■ Exercise details ■
Please keep the images out and set down the data exactly as given.

■ Task material ■
---+---
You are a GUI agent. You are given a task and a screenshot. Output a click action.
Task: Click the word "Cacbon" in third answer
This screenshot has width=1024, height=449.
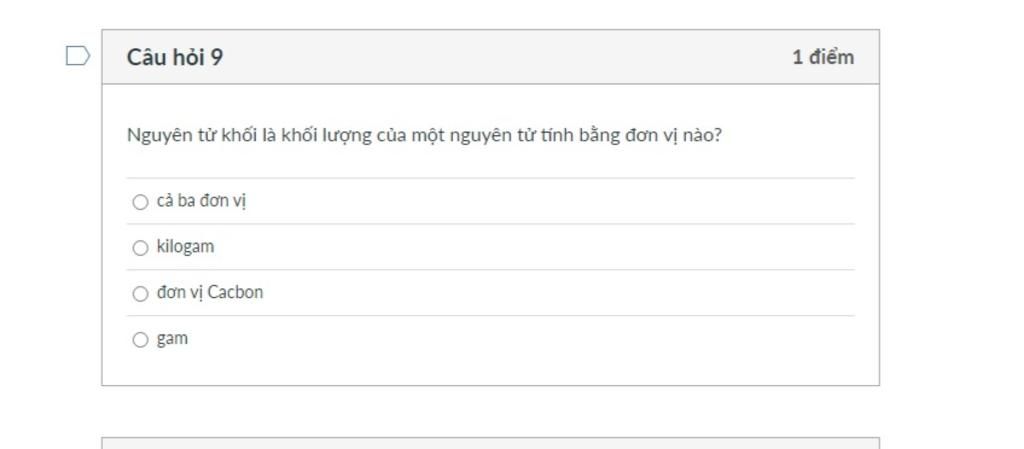[235, 292]
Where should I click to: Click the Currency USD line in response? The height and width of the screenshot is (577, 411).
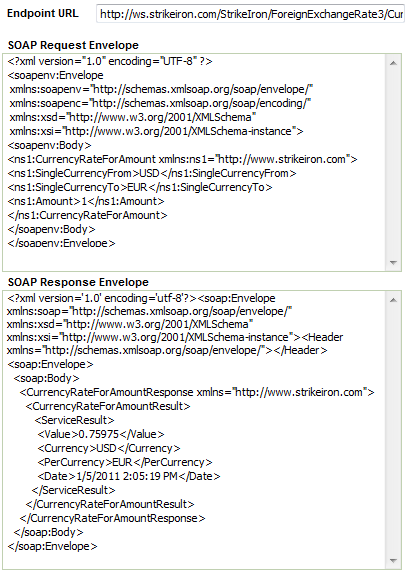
---+---
■ Answer area ■
You are a GUI agent. You are given a task and a screenshot. Output a click action.
Task: Click the word "Cacbon" in third answer
This screenshot has width=1024, height=449.
[235, 292]
Where should I click to: Click the Currency USD line in response? The height and width of the screenshot is (577, 411).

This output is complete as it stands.